What is mortgage insurance (MI)?

This is an insurance policy that protects the lender in case of default, allowing them to approve a loan they might not have otherwise. MI can make buying a home with less than 20% down possible. If you're required to pay for MI, it's typically included in your total monthly payment, your closing costs due at closing, or both.

Based on the loan program, MI can be paid in different ways:

Conventional Loan

Your lender may arrange for private mortgage insurance (PMI) with a private company. PMI rates are typically less expensive than FHA rates for people with solid credit. Most PMI is included in the monthly payment, with little or no upfront payment required on closing day. Eligible homeowners may be able to cancel PMI under certain circumstances.

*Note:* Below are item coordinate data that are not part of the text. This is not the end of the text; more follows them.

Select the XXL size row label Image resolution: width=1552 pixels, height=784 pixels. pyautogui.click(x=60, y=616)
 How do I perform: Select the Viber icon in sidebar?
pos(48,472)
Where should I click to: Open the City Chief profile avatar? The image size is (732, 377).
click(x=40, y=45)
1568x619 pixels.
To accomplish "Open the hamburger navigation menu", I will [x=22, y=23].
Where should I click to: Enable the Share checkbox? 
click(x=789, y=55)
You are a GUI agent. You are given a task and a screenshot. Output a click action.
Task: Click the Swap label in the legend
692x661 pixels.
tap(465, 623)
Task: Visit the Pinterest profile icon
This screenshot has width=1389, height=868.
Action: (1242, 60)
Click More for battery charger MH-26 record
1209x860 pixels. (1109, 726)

Federal Housing Administration (FHA) Loan

All FHA loans require FHA mortgage insurance. The cost is the same for all credit scores, but there's a small price increase if you put down less than 5%. MI on FHA loans includes an upfront cost (can be financed into the mortgage) and a monthly cost (added to your monthly mortgage payment).

U.S. Department of Agriculture (USDA) Loan

The insurance structure is the same as FHA (upfront and monthly premiums), but the cost is typically cheaper than FHA. You also have the option to finance the upfront USDA insurance fee into your mortgage.

Department of Veterans' Affairs (VA) Loan

There is no monthly mortgage insurance premium on a VA loan. But there is an upfront, one-time funding fee that varies based on the veteran's type of military service, down payment amount, and other factors. A VA borrower can pay the funding fee in full at closing or finance it into the mortgage.